[Stored data]
● ● ● ● ● ● ●

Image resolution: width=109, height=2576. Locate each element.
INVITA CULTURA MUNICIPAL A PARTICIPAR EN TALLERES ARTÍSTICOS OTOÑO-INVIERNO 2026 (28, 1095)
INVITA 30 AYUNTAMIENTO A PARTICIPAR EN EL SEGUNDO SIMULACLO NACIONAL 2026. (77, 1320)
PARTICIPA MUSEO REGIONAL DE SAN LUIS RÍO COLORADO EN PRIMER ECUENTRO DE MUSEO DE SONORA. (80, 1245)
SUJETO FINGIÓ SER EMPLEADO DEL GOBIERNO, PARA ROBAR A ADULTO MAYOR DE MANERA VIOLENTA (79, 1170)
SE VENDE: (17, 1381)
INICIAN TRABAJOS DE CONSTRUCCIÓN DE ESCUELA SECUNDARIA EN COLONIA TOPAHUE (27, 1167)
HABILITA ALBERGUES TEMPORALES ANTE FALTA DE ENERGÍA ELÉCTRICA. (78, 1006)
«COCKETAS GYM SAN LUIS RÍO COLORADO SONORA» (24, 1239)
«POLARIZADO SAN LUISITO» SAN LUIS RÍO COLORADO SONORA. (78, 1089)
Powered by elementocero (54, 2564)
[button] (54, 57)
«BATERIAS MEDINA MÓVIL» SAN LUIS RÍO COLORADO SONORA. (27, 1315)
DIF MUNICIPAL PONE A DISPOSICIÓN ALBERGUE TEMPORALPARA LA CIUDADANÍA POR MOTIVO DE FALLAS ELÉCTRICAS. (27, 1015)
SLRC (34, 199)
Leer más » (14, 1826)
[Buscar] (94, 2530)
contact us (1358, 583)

● ● ● ● ● ● ●

_BRIEF:_ An exact copy of all the records is what is needed here.

_RESULT:_
Image resolution: width=109, height=2576. Locate each element.
INVITA CULTURA MUNICIPAL A PARTICIPAR EN TALLERES ARTÍSTICOS OTOÑO-INVIERNO 2026 (28, 1095)
INVITA 30 AYUNTAMIENTO A PARTICIPAR EN EL SEGUNDO SIMULACLO NACIONAL 2026. (77, 1320)
PARTICIPA MUSEO REGIONAL DE SAN LUIS RÍO COLORADO EN PRIMER ECUENTRO DE MUSEO DE SONORA. (80, 1245)
SUJETO FINGIÓ SER EMPLEADO DEL GOBIERNO, PARA ROBAR A ADULTO MAYOR DE MANERA VIOLENTA (79, 1170)
SE VENDE: (17, 1381)
INICIAN TRABAJOS DE CONSTRUCCIÓN DE ESCUELA SECUNDARIA EN COLONIA TOPAHUE (27, 1167)
HABILITA ALBERGUES TEMPORALES ANTE FALTA DE ENERGÍA ELÉCTRICA. (78, 1006)
«COCKETAS GYM SAN LUIS RÍO COLORADO SONORA» (24, 1239)
«POLARIZADO SAN LUISITO» SAN LUIS RÍO COLORADO SONORA. (78, 1089)
Powered by elementocero (54, 2564)
[button] (54, 57)
«BATERIAS MEDINA MÓVIL» SAN LUIS RÍO COLORADO SONORA. (27, 1315)
DIF MUNICIPAL PONE A DISPOSICIÓN ALBERGUE TEMPORALPARA LA CIUDADANÍA POR MOTIVO DE FALLAS ELÉCTRICAS. (27, 1015)
SLRC (34, 199)
Leer más » (14, 1826)
[Buscar] (94, 2530)
contact us (1358, 583)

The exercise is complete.